Day Two, Road Trip 2015

sunrise wake up call
 to start farmland forest view
 save me from the drive
 
 kids sleep, eat, play, grin
 laugh with their pit-stop cousins
 sunset goodnight view
 
 all America
 lies between the road and sun
 the love for travel
 

The Buck that Burns Across My Back

It is 14:52 on the eve of ESL summer school. We have spent an entire day, AN ENTIRE DAY, planning for a sixty-five-minute lesson from curriculum that we first laid our eyes on this morning after a completely different and unrelated ENTIRE DAY presentation of curriculum yesterday. And at this moment, he announces that tomorrow, for the first day, the schedule will be “different.” That all our lesson planning has just been flushed down the toilet that has become our society.

I cried on my two-mile walk this morning. Not because it was too hot, or the views of the Perfect Denver Neighborhood weren’t impeccable. Or because I had to teach summer school for four weeks to pay for summer camp for my girls for ONE. But because of an article I read about the University of Phoenix, of all things. About how, in five years, their enrollment has decreased by fifty percent. And starting July 1st, a new law will require that they prove that their graduates make enough money to pay back the loans that their for-profit greed has forced them to take.

I was thinking these things as I made my way across town to the locale of this year’s grant-funded summer school, the University of Denver, a NONprofit institution with gorgeous grounds and transgender bathrooms and air conditioning and classes that start at $1200 a CREDIT.

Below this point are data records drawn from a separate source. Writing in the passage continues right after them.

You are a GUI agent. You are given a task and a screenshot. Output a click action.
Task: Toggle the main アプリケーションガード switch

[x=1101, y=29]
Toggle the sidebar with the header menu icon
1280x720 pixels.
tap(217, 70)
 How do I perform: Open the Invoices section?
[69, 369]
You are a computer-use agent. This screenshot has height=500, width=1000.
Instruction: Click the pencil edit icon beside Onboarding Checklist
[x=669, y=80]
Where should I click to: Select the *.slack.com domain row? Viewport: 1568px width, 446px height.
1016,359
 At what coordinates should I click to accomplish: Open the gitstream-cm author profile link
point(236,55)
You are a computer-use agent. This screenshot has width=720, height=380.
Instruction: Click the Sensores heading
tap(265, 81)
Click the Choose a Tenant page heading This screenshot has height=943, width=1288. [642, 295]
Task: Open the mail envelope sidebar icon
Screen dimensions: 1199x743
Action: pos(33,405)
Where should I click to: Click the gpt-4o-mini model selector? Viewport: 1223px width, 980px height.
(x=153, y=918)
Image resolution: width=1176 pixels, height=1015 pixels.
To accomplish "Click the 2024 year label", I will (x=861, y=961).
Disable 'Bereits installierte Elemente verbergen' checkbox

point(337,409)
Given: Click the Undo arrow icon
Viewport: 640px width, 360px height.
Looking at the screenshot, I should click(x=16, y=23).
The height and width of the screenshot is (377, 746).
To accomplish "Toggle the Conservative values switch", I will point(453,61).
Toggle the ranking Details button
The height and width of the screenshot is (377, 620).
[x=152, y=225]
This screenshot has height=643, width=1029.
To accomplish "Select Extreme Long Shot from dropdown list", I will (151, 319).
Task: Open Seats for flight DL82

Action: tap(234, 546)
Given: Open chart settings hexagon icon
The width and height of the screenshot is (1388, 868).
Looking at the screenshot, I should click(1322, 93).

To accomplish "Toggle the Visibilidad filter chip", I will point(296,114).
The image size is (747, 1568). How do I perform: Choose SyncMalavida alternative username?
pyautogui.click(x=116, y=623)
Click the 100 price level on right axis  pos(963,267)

And how screwed I am. Not because I think that the University of Phoenix is so damn amazing that it could grind up the 100-year-old trees of Denver’s “Ivy League of the West.” But because I have to do this. I have to do this damn summer school and have a part time job as an adjunct-but-never-real professor, that I have to bend my will to the beck and call of disorganized, incapable-of-communicating administrators, all for the buck that burns across my back.

That the measly $600 that I sometimes earn in a month at the University of Phoenix is sometimes all that keeps us from bowing down to debt.

And when he comes in at 13:33 and tells me that they haven’t been able to contact more than 11 students for our summer school, I ask him if it will be cancelled, if I will be shit out of luck on all counts this Tuesday. “No worries… it’s already accounted for… a grant. No pasa nada.” And his blue eyes and Argentinian accent are slappable. “And who paid for it?” I demand, the third time in two months I’ve asked, a question he’s dodged until this moment. “Well… you have. The taxpayers. The READ Act.”

And it all circles back to me. The University of Denver grounds I stand on that have been manicured by professional gardeners. The school I could never afford to attend, nor will any of my children even think of applying to. The public education that is filled and funded with so many holes, twenty-seven gorgeous textbooks, full-color photos and activities galore, a slew of classroom supplies including an electric pencil sharpener, that 11 students will take advantage of … all the rest? To waste.

The “for-profit” evil University of Phoenix that has allowed my family to break free of the paycheck-to-paycheck cycle that is a teacher’s salary, that allowed us to live on a pittance in Spain, that has allowed me to… breathe.

What is an education worth? Why won’t parents commit to a forty-five minute bus ride for free materials, expert teachers, individualized classes, and free breakfast and lunch? Why won’t the University of Denver be asked to publish data on how many students graduate with a super-fancy psychology degree and start their salaries at $22,000? Why won’t our government ever just see that EDUCATION SHOULD BE FREE??

This is my Tuesday. Let the games begin. The Hunger Games, real world style.